What is needed -
Each line that contains "Click" needs to be copied from the listing.

[[ Listed entries open ]]

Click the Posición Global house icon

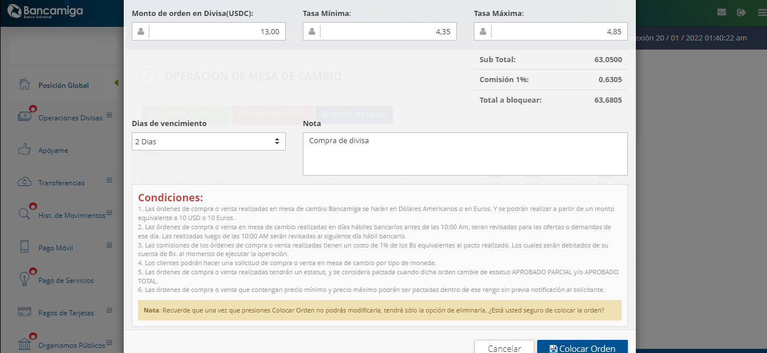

[[ Listed entries closed ]]
[[ Listed entries open ]]

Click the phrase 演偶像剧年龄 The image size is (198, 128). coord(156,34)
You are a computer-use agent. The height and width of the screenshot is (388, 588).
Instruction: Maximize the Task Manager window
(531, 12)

[[ Listed entries closed ]]
[[ Listed entries open ]]

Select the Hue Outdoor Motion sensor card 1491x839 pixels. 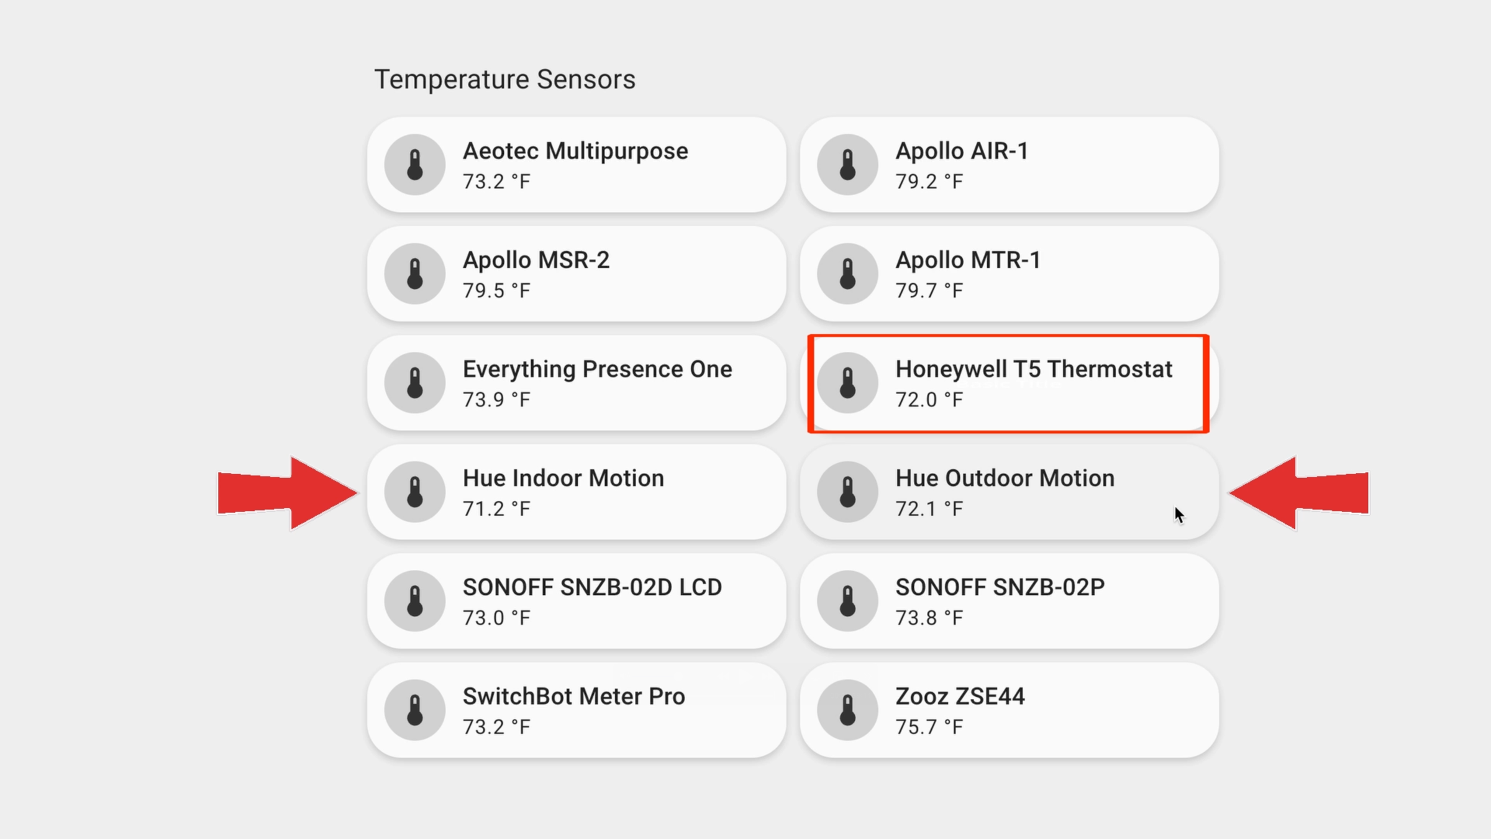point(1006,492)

[[ Listed entries closed ]]

Reply -
Click the Posición Global house icon
Click the phrase 演偶像剧年龄 The image size is (198, 128). coord(156,34)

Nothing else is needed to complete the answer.